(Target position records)
++++++

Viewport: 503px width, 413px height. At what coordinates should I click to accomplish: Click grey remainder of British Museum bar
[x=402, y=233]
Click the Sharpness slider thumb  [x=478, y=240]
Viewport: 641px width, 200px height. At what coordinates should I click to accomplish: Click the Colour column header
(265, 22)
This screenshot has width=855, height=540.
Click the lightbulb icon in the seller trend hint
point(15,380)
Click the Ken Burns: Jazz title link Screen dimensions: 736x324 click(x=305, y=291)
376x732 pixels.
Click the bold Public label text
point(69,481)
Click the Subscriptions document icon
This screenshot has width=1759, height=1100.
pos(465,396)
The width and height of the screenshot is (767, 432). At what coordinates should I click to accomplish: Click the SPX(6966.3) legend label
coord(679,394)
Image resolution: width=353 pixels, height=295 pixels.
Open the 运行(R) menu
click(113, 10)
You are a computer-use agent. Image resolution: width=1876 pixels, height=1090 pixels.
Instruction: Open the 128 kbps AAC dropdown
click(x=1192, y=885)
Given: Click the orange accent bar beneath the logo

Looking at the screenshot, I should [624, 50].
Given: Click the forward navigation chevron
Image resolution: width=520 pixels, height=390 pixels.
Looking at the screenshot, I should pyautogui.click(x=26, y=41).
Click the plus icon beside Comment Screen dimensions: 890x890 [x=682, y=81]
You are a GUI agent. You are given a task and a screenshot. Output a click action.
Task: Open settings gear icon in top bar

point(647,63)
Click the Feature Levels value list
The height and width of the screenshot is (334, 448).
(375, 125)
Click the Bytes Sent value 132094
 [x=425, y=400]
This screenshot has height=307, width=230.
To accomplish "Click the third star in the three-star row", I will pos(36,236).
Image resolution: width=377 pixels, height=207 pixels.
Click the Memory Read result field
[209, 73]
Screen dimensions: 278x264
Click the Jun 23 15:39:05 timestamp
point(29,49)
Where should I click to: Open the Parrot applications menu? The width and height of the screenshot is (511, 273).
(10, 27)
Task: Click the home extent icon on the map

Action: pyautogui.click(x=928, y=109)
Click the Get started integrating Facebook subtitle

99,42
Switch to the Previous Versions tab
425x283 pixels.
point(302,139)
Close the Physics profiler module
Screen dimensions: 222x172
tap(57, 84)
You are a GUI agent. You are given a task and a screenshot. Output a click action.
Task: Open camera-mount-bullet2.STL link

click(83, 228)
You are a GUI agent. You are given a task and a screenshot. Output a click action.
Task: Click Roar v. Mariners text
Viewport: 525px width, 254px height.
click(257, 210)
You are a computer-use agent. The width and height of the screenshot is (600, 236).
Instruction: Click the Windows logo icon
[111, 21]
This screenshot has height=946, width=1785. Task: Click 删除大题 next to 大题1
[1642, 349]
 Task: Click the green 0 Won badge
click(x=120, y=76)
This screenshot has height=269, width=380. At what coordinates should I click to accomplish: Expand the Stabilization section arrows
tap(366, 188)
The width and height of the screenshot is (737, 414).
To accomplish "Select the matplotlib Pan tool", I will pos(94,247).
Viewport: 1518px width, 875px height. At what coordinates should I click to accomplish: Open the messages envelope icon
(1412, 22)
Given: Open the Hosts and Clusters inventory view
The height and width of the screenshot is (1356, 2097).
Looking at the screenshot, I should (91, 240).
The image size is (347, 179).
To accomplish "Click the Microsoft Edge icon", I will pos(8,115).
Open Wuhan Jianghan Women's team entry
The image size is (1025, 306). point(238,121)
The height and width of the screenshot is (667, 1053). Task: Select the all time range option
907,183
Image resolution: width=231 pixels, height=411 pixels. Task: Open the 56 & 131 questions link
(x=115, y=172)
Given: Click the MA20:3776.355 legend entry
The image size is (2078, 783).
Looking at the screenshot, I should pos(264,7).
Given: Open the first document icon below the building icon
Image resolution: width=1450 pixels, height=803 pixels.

++++++

#### Work instructions:
Please turn the records above into a JSON list of strings, with one string for each line and no entries for blank lines.

#### Result of this exercise:
[
  "Viewport: 503px width, 413px height. At what coordinates should I click to accomplish: Click grey remainder of British Museum bar",
  "[x=402, y=233]",
  "Click the Sharpness slider thumb  [x=478, y=240]",
  "Viewport: 641px width, 200px height. At what coordinates should I click to accomplish: Click the Colour column header",
  "(265, 22)",
  "This screenshot has width=855, height=540.",
  "Click the lightbulb icon in the seller trend hint",
  "point(15,380)",
  "Click the Ken Burns: Jazz title link Screen dimensions: 736x324 click(x=305, y=291)",
  "376x732 pixels.",
  "Click the bold Public label text",
  "point(69,481)",
  "Click the Subscriptions document icon",
  "This screenshot has width=1759, height=1100.",
  "pos(465,396)",
  "The width and height of the screenshot is (767, 432). At what coordinates should I click to accomplish: Click the SPX(6966.3) legend label",
  "coord(679,394)",
  "Image resolution: width=353 pixels, height=295 pixels.",
  "Open the 运行(R) menu",
  "click(113, 10)",
  "You are a computer-use agent. Image resolution: width=1876 pixels, height=1090 pixels.",
  "Instruction: Open the 128 kbps AAC dropdown",
  "click(x=1192, y=885)",
  "Given: Click the orange accent bar beneath the logo",
  "Looking at the screenshot, I should [624, 50].",
  "Given: Click the forward navigation chevron",
  "Image resolution: width=520 pixels, height=390 pixels.",
  "Looking at the screenshot, I should pyautogui.click(x=26, y=41).",
  "Click the plus icon beside Comment Screen dimensions: 890x890 [x=682, y=81]",
  "You are a GUI agent. You are given a task and a screenshot. Output a click action.",
  "Task: Open settings gear icon in top bar",
  "point(647,63)",
  "Click the Feature Levels value list",
  "The height and width of the screenshot is (334, 448).",
  "(375, 125)",
  "Click the Bytes Sent value 132094",
  " [x=425, y=400]",
  "This screenshot has height=307, width=230.",
  "To accomplish \"Click the third star in the three-star row\", I will pos(36,236).",
  "Image resolution: width=377 pixels, height=207 pixels.",
  "Click the Memory Read result field",
  "[209, 73]",
  "Screen dimensions: 278x264",
  "Click the Jun 23 15:39:05 timestamp",
  "point(29,49)",
  "Where should I click to: Open the Parrot applications menu? The width and height of the screenshot is (511, 273).",
  "(10, 27)",
  "Task: Click the home extent icon on the map",
  "Action: pyautogui.click(x=928, y=109)",
  "Click the Get started integrating Facebook subtitle",
  "99,42",
  "Switch to the Previous Versions tab",
  "425x283 pixels.",
  "point(302,139)",
  "Close the Physics profiler module",
  "Screen dimensions: 222x172",
  "tap(57, 84)",
  "You are a GUI agent. You are given a task and a screenshot. Output a click action.",
  "Task: Open camera-mount-bullet2.STL link",
  "click(83, 228)",
  "You are a GUI agent. You are given a task and a screenshot. Output a click action.",
  "Task: Click Roar v. Mariners text",
  "Viewport: 525px width, 254px height.",
  "click(257, 210)",
  "You are a computer-use agent. The width and height of the screenshot is (600, 236).",
  "Instruction: Click the Windows logo icon",
  "[111, 21]",
  "This screenshot has height=946, width=1785. Task: Click 删除大题 next to 大题1",
  "[1642, 349]",
  " Task: Click the green 0 Won badge",
  "click(x=120, y=76)",
  "This screenshot has height=269, width=380. At what coordinates should I click to accomplish: Expand the Stabilization section arrows",
  "tap(366, 188)",
  "The width and height of the screenshot is (737, 414).",
  "To accomplish \"Select the matplotlib Pan tool\", I will pos(94,247).",
  "Viewport: 1518px width, 875px height. At what coordinates should I click to accomplish: Open the messages envelope icon",
  "(1412, 22)",
  "Given: Open the Hosts and Clusters inventory view",
  "The height and width of the screenshot is (1356, 2097).",
  "Looking at the screenshot, I should (91, 240).",
  "The image size is (347, 179).",
  "To accomplish \"Click the Microsoft Edge icon\", I will pos(8,115).",
  "Open Wuhan Jianghan Women's team entry",
  "The image size is (1025, 306). point(238,121)",
  "The height and width of the screenshot is (667, 1053). Task: Select the all time range option",
  "907,183",
  "Image resolution: width=231 pixels, height=411 pixels. Task: Open the 56 & 131 questions link",
  "(x=115, y=172)",
  "Given: Click the MA20:3776.355 legend entry",
  "The image size is (2078, 783).",
  "Looking at the screenshot, I should pos(264,7).",
  "Given: Open the first document icon below the building icon",
  "Image resolution: width=1450 pixels, height=803 pixels."
]